LA MEDIAZIONE DI TORZI – E’ a quel punto che entra in scena il banker molisano Gianluigi Torzi: la Segreteria di Stato vaticana si rivolse a lui “perché conosceva bene Raffaele Mincione”, racconta Crasso, aggiungendo che “Torzi disse a Tirabassi (funzionario amministrativo della Sds, ndr) che sarebbe stato in grado di convincere Mincione a cedere il palazzo. Disse che lo conosceva molto bene e che a lui non avrebbe potuto dire di no per le relazioni di affari che avevano”. Secondo Crasso, Torzi avrebbe anche detto ”che a volte lui aveva finanziato Mincione. Io però – aggiunge – sulla cosa che Torzi finanziasse Mincione ero un pochino scettico”.

“Poi Torzi convinse Mincione a cedere il palazzo. Chiese un appuntamento in segreteria” e avanzò la proposta: 40 milioni di sterline per entrare in possesso dell’intero immobile londinese. “Noi eravamo stupiti, ma se il cliente è il contento… – commenta Crasso – Stupiti della facilità con cui in sette giorni si trovò una soluzione che io paventavo dal 2017…”. Però, “quando arrivò questo contratto, si accorsero che mille azioni con diritto di voto erano rimaste a Torzi: cioè aveva risolto un problema ma ne aveva creato un altro, io non lo sapevo nemmeno”.

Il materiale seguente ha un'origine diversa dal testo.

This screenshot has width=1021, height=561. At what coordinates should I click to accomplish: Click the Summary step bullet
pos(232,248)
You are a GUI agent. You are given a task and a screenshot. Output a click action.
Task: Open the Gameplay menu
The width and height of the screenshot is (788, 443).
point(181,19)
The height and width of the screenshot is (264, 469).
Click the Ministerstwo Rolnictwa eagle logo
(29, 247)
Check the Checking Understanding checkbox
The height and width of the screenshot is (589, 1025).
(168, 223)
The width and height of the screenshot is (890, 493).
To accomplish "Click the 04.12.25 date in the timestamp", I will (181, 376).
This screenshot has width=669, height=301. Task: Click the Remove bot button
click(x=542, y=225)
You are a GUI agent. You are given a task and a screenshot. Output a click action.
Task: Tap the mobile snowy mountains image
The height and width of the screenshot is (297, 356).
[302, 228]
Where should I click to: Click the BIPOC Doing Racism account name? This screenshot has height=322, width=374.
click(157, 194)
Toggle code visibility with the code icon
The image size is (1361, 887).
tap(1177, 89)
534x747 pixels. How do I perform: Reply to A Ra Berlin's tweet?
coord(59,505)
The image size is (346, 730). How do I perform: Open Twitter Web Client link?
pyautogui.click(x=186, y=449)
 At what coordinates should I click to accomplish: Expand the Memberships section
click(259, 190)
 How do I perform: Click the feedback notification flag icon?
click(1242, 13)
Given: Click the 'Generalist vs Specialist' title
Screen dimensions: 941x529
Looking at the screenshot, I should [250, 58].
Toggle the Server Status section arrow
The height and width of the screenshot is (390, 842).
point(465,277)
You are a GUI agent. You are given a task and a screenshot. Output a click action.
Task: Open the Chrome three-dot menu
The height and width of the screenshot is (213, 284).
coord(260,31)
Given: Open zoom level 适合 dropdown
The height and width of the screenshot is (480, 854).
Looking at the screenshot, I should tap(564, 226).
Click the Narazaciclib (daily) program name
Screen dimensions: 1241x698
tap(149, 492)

In pratica Torzi, nell’aiutare il Vaticano a rientrare in possesso del palazzo di Londra, aveva trattenuto per sé 1000 azioni con diritto di voto che di fatto gliene riservavano la gestione (a suo dire gli erano stati assicurati 5 anni di gestione dell’immobile in cambio del suo intervento risolutivo nella trattativa), tanto che, per farsele restituire, la Santa Sede sarà costretta a versargli 15 milioni di euro al termine di un’estenuante trattativa: una somma che per Torzi rappresenta un giusto compenso ma per gli inquirenti dell’Ufficio del promotore di giustizia sarebbe stata invece un’estorsione. “Se il Vaticano si è reso conto? No, lo escludo in maniera totale – sottolinea Crasso – Nella riunione Torzi disse io vi faccio comprare il palazzo. Mons. Perlasca lo fece parlare e poi disse ‘senta, ma che cosa sono queste mille azioni, noi non abbiamo diritto di voto’. Io nemmeno l’avevo visto questo contratto”.

“NON HO PAURA, MA HO RICEVUTO UNA PUGNALATA” – Crasso è indagato nella vicenda: “Si parla di aver collaborato con Torzi all’estorsione, e quella è la cosa che più mi dispiace. No, nel modo più assoluto”, assicura. “E’ vero che sono preoccupato, ma non ho paura. Mi dispiace per i miei figli per i miei nipoti, speravo ricordassero il nonno per altri versi, non per questa cosa veramente di un’assurdità incredibile. E’ come quando lei lavora accanto a una persona, l’aiuta, e poi si gira e riceve una pugnalata, questa è la sensazione”.